Oleh karena itu, Saut meminta AND segera menyerahkan diri kepada KPK.
Konstruksi Perkara Korupsi Bupati Indramayu Supendi
Wakil Ketua KPK Basaria Panjaitan menjelaskan Bupati Indramayu Supendi diduga sudah beberapa kali meminta uang kepada Carsa AS. Adapun Carsa merupakan kontraktor pelaksana proyek pada Dinas PUPR Kabupaten Indramayu.
"SP [Supendi] diduga mulai meminta uang kepada CAS sejak Mei 2019," ujar Basaria di Gedung KPK, Jakarta, Selasa malam lalu (15/10/2019).
Menurut Basaria, Kepala Dinas PUPR Kabupaten Indramayu Omarsyah dan Kepala Bidang Jalan di Dinas PUPR Kabupaten Indramayu Wempy Triyono dan Staf Bidang Jalan Dinas PUPR Indramayu Ferry Mulyono juga diduga menerima sejumlah uang dari Carsa.

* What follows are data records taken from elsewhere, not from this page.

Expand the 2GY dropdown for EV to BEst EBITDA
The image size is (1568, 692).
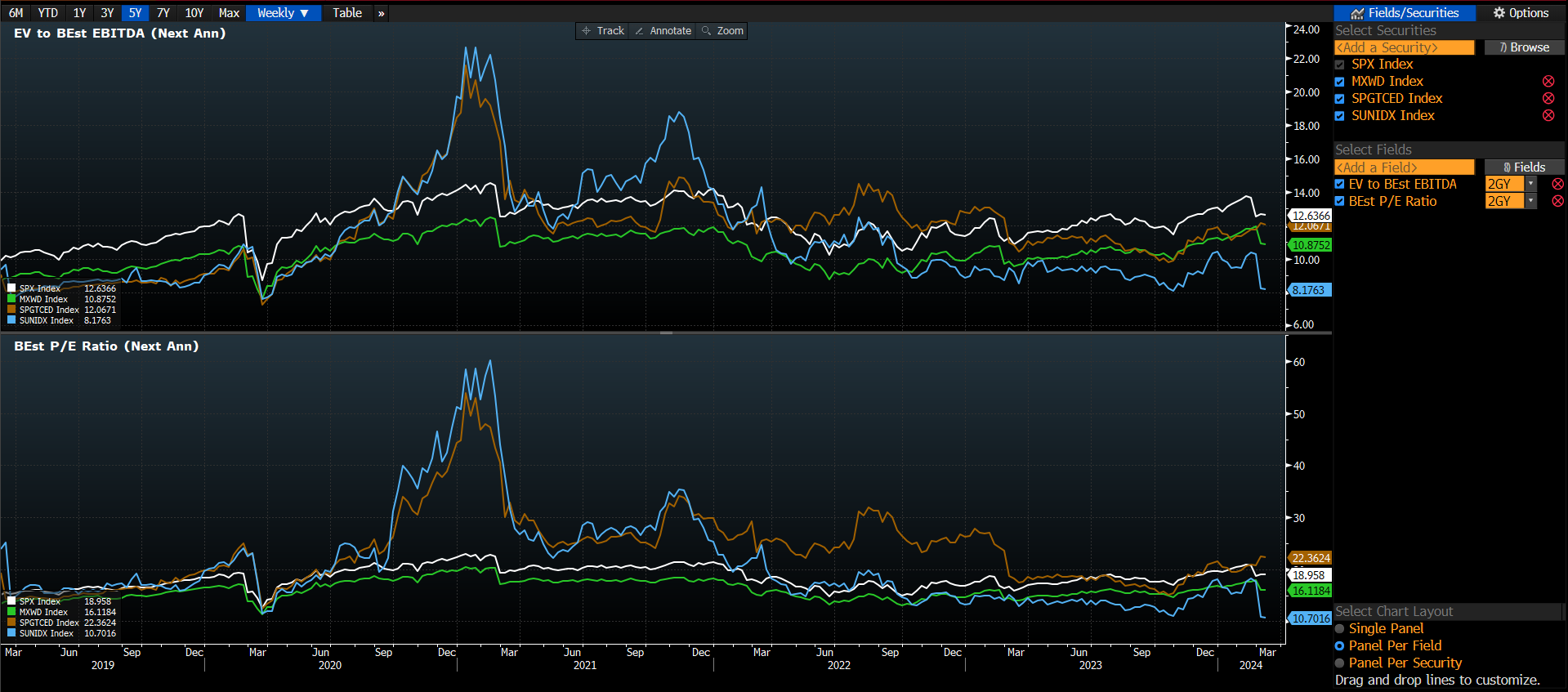click(x=1531, y=185)
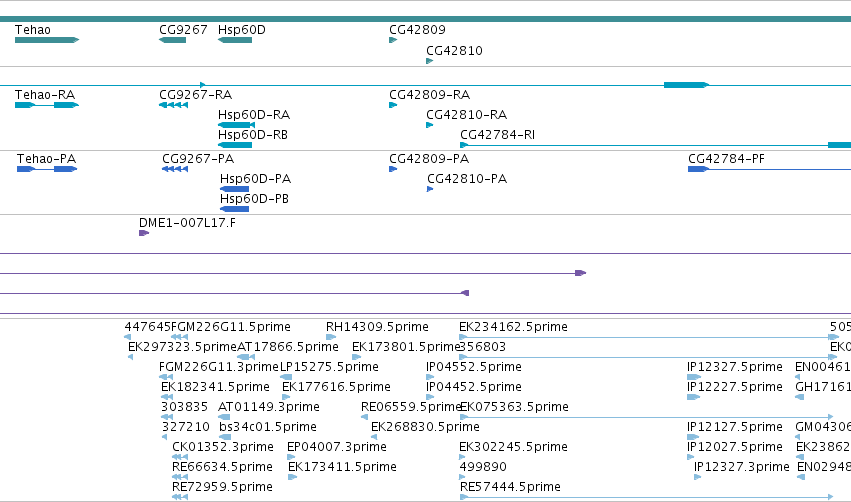Select the CG42784-RI transcript label
This screenshot has height=502, width=851.
pyautogui.click(x=497, y=135)
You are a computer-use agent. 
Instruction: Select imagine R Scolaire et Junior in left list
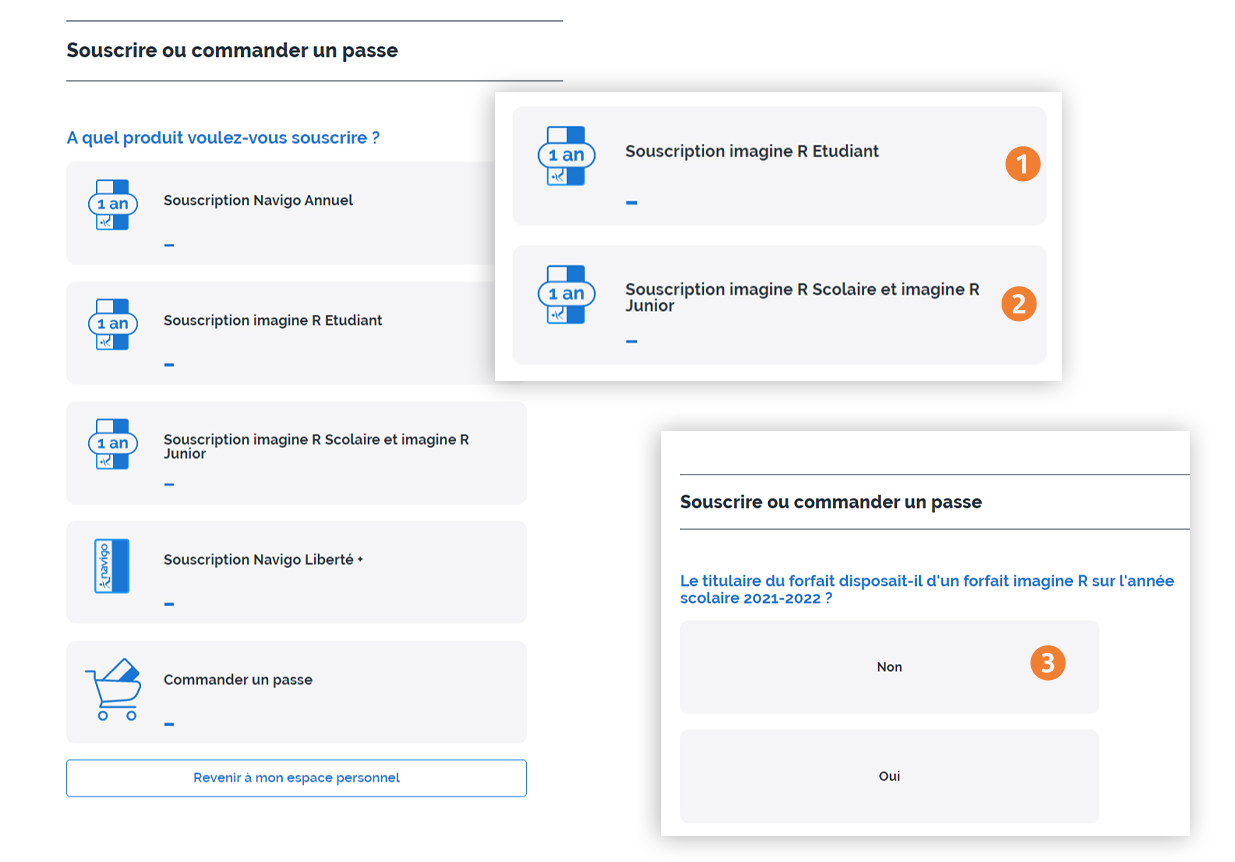point(296,453)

"Pemberian uang tersebut diduga terkait dengan pemberian proyek-proyek Dinas PUPR Kabupaten Indramayu kepada CAS [Carsa]. CAS tercatat mendapatkan tujuh proyek pekerjaan di Dinas PUPR Kabupaten Indramayu dengan nilai proyek, total kurang lebih Rp15 miliar yang berasal dari APBD Murni," kata Basaria.
Tujuh proyek itu dikerjakan oleh CV Agung Resik Pratama dan beberapa perusahaan lain. Proyek-proyek itu adalah pembangunan Jalan Rancajawad, Jalan Gadel, Jalan Rancasari, Jalan Pule, Jalan Lemah Ayu, Jalan Bondan-Kedungdongkal, dan Jalan Sukra Wetan-Cilandak.
Pemberian uang dari Carsa kepada Supendi dan pejabat Dinas PUPR Indramayu itu diduga adalah bagian dari commitment fee sebesar 5 sampai 7 persen dari nilai proyek.
"SP diduga menerima total Rp200 juta, [rinciannya] yaitu [pada] Mei 2019 sejumlah Rp100 juta yang digunakan untuk THR, [pada] 14 Oktober 2019 sejumlah Rp100 juta yang digunakan untuk pembayaran dalang acara wayang kulit, dan pembayaran gadai sawah," kata Basaria.
Sementara Omarsyah diduga menerima duit Rp350 juta dan sepeda merek NEO dengan harga sekitar Rp20 juta. Pemberian itu dilakukan pada Juli dan September 2019.
"WT [Wempy Triyono] diduga menerima Rp560 juta selama 5 kali pada Agustus dan Oktober 2019," tambah Basaria.